La majorité des réfugiés de l'époque était constituée de femmes temporairement seules avec des enfants. Parmi elles se trouvaient comme le montre les rapports des années suivantes des veuves "temporaires". En effet de nombreux maris ressuscitèrent les années suivantes, comme nous l'apprendra le rapport d'activité de 2007. "Il n’est pas rare que ceux-ci finissent par réapparaître pendant ou peu après l’instruction du dossier de leur épouse et déclarent s’être cachés ou avoir été détenus arbitrairement pendant plusieurs mois"...
En 2003, 46,5 % des demandeurs d'asile russes ont obtenu le statut de réfugié. La politique d’accueil repose sur une totale empathie avec des personnes "qui fuient le conflit persistant et la situation humanitaire catastrophique".
Si effectivement la situation humanitaire est catastrophique du fait de la guerre, cela n'aurait pas dû faire perdre de vue les orientations politiques des requérants. Or, à une époque ou près de la moitié des tchétchènes obtiennent la carte de réfugié, l'OFPRA nage en plein angélisme. Dans le rapport de 2006, ils sont décrits comme des " personnes ayant été personnellement victimes de persécutions, ou craignant de l’être du fait des soupçons qui pèsent sur leurs proches, vétérans de la première guerre, membres des forces de sécurité pendant l’entre-deux guerres, victimes de règlements de comptes et de vendettas. Les craintes sont avancées tant à l’égard des autorités fédérales russes que des forces de sécurité locales dont celles contrôlées par Ramzan Kadyrov. D’autres profils ont pu être identifiés : combattants indépendantistes, gardes du corps de personnalités ou de militaires, agents de divers services de sécurité (dont des "Kadyrovtsy") ".

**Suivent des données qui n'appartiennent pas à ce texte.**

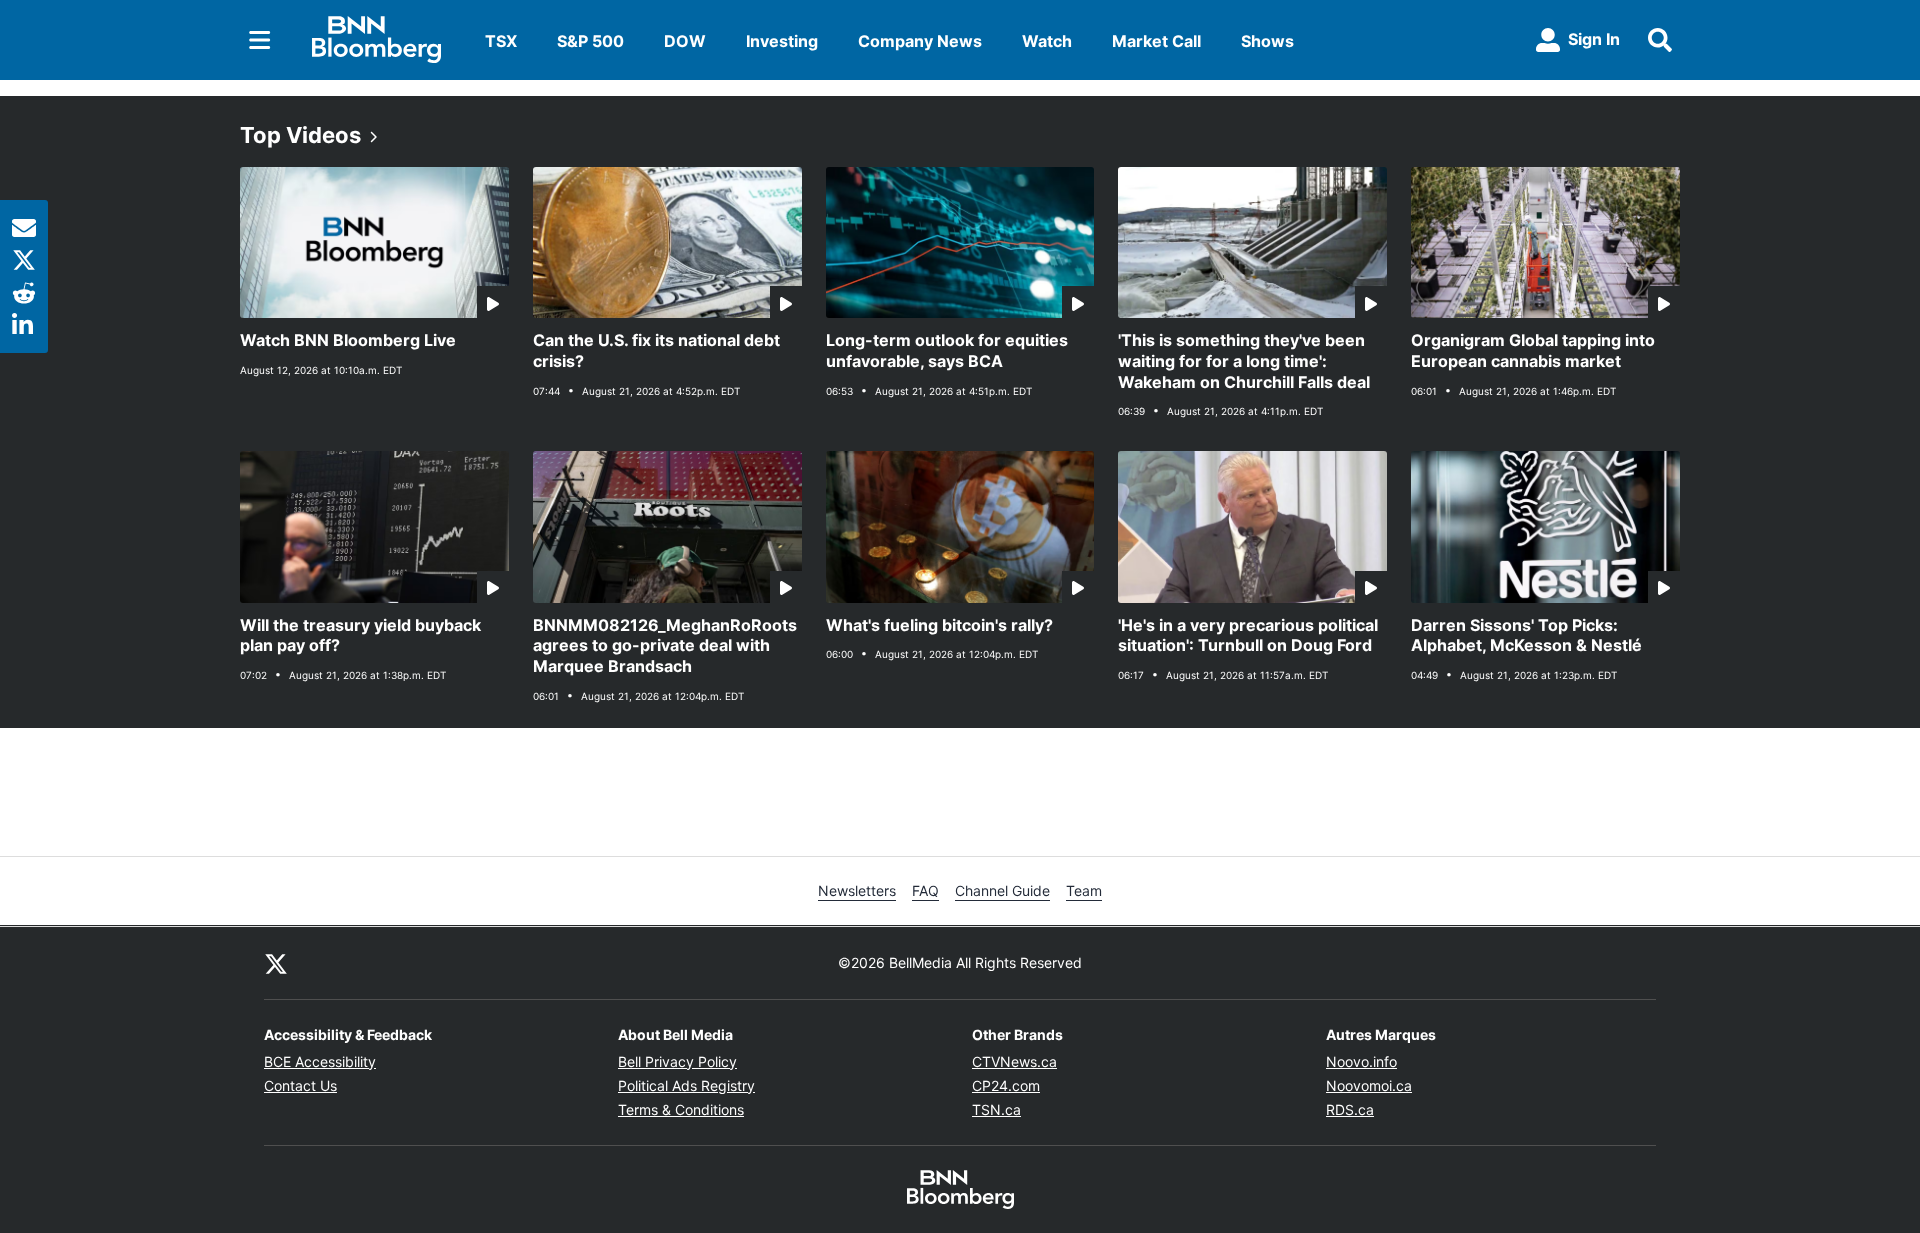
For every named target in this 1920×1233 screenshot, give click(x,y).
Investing (782, 41)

Depuis 1996, la salafisation des rebelles tchétchènes est exponentielle et connue de tous ceux qui veulent bien s'en donner la peine. En réalité, l'islamisation des républiques du Causasse et d'Asie Centrale soviétique est bien antérieure à la chute de l'URSS (confère l'exemple Tadjik).
Or durant les dix années consécutives à la première guerre de Tchétchénie, jamais le mot islamiste n’apparaît dans les rapports d'activités de l'OFPRA. Durant toutes ces années, l'OFPRA a donc accueilli aveuglément les réfugiés tchétchènes sans s'interroger sur leur back-ground politique. En 2006, les russes étaient la nationalité ayant obtenu le plus de statuts de réfugiés (10,1 %)....

2007 à 2014 : Les grands questionnements de l'OFPRA.

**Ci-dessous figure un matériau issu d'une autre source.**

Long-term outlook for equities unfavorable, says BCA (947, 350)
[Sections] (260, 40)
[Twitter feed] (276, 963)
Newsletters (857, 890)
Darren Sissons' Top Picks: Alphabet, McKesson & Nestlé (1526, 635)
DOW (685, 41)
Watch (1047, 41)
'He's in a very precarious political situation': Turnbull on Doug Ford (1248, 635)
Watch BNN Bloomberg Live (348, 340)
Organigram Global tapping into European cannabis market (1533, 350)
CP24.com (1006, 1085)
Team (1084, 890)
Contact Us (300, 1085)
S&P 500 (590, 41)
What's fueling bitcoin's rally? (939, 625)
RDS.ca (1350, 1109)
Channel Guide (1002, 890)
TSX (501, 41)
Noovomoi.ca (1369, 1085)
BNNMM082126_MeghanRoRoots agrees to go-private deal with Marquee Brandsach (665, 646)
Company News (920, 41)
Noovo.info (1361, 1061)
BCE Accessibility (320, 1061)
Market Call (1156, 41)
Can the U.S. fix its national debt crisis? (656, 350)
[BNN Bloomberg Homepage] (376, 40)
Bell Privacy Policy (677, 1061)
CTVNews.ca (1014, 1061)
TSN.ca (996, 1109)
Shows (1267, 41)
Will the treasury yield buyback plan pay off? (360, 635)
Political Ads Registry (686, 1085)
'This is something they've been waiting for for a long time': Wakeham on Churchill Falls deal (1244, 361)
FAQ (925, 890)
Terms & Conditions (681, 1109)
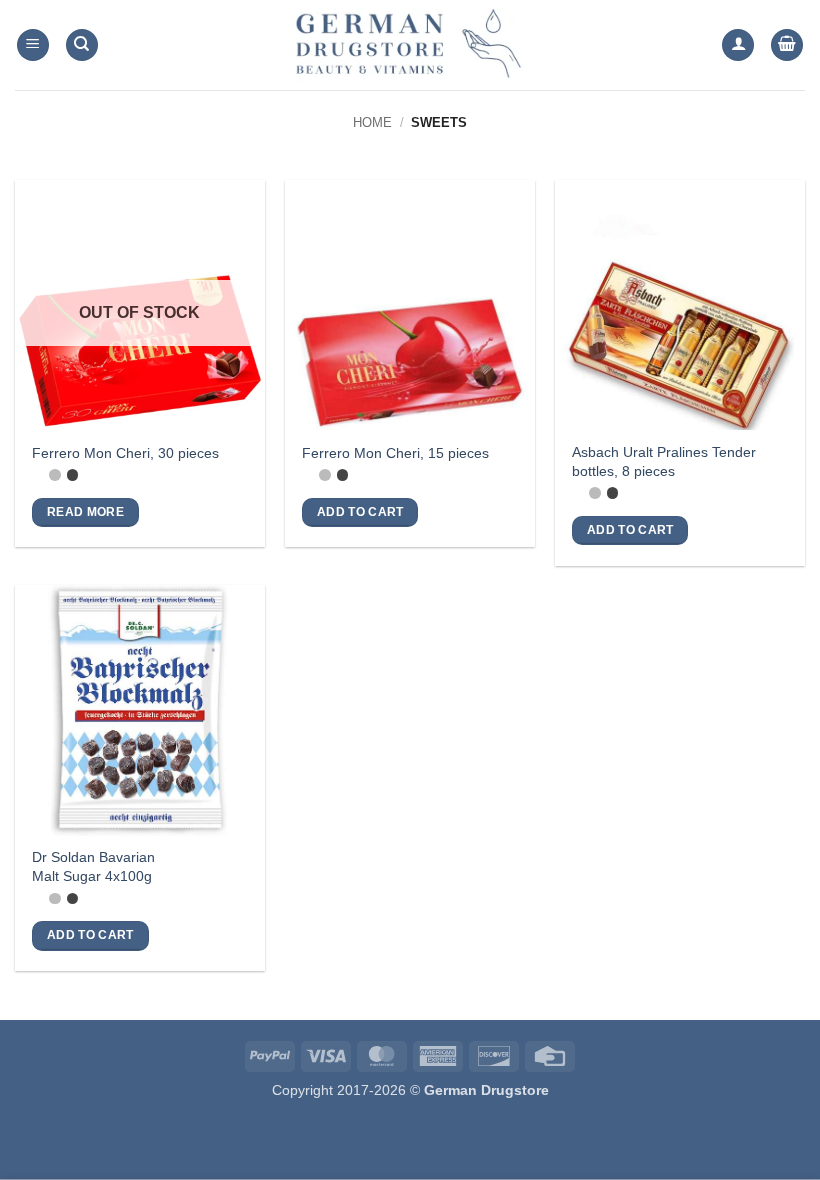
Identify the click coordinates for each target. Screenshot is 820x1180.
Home (372, 122)
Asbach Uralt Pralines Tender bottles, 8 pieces (664, 461)
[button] (33, 45)
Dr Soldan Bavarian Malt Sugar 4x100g (93, 866)
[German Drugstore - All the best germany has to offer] (410, 45)
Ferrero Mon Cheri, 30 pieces (125, 453)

Placé sous la tutelle du ministère des Affaires Étrangères jusqu'en 2007, l'OFPRA passa cette année sous la tutelle du ministère de l'immigration, de l'intégration, de l'identité nationale et du codéveloppement de Brice Hortefeux. Cette année, marque un tournant dans le traitement des réfugiés russes (80 % issus du Nord Caucase) par l'OFPRA. Pour la première fois, on note des appréciations plus tranchées. On apprend la présence parmi les réfugiés de " profils plus troubles (combattants indépendantistes, gardes du corps de personnalités ou de militaires, membres de divers services de sécurité,(anciens) partisans de Kadyrov, gros commerçants) se rencontrent toujours de façon régulière mais semblent en baisse ".
L'année précédente (voir supra) ces mêmes profils étaient encore considérés comme normaux...

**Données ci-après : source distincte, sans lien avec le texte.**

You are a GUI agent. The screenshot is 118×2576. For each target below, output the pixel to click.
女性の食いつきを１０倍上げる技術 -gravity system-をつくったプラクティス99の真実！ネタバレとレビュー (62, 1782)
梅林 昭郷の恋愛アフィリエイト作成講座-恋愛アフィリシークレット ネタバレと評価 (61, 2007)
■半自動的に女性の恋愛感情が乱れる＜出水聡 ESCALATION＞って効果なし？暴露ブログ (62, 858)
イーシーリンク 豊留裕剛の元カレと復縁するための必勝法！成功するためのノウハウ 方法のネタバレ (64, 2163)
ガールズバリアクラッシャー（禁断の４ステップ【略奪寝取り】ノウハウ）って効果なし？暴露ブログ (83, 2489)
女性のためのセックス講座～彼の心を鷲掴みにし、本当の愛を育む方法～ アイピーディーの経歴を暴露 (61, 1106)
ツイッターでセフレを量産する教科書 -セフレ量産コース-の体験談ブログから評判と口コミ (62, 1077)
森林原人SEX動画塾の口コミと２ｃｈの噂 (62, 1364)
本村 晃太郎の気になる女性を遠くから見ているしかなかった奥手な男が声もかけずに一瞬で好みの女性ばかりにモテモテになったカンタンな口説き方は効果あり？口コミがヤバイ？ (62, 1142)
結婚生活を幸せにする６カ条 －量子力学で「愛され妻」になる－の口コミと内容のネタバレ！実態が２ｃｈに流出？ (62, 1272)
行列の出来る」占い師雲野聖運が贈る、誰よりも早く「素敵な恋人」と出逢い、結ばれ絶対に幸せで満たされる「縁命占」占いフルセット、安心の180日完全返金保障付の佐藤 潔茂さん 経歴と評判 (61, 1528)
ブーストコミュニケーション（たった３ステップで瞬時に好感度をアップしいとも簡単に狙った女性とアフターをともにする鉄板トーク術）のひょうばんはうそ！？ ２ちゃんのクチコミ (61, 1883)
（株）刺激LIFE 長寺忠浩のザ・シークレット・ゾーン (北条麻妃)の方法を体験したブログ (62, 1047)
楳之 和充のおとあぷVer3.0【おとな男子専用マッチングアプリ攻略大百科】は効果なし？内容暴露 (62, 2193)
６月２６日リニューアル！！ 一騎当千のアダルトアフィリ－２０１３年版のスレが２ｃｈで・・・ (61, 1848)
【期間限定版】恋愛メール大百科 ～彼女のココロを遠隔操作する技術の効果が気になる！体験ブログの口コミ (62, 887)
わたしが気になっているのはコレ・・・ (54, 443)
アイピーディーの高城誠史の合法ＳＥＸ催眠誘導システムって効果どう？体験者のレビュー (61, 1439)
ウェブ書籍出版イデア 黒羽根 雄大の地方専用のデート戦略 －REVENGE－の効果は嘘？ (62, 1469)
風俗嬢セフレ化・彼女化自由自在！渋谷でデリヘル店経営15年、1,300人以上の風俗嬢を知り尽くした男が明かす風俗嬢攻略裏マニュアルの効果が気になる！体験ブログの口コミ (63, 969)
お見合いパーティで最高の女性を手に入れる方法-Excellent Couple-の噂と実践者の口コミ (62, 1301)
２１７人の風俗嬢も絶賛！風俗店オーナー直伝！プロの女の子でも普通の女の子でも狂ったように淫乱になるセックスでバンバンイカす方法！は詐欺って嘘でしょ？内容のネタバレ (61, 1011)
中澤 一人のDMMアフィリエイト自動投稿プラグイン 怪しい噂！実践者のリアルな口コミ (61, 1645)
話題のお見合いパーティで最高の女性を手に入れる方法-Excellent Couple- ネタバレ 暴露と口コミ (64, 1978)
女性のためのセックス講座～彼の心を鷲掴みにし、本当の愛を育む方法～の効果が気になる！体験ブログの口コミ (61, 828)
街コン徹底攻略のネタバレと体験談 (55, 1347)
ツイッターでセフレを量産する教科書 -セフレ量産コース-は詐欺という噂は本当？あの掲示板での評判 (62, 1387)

En 2008, la Russie devient la première contributrice au flux de réfugiés. De plus en plus de demandes d'asile sont motivées par la suspicion par les autorités de Grozny de wahhabisme et/ou d'aides à la guérilla tchétchène. Malgré cela, la moitié des requérants ont trouvé asile en France.
Au début des années 2010, le flux de réfugiés présentant un profil salafiste s'étend à l'ensemble du Nord Caucase : " Les ingouches font état de la situation générale dégradée, d’accusations diverses (notamment d’avoir participé à des attentats) "." Les daghestanais prétendent souvent être considérés comme proches de groupes islamistes, ou au contraire déclarent ne pas vouloir rejoindre de tels groupes "." On note une certaine augmentation de demandes invoquant des difficultés en lien avec des « wahhabites », plus fréquemment développées par la demande daghestanaise, mais qui se retrouvent aujourd’hui également dans les récits tchétchènes". 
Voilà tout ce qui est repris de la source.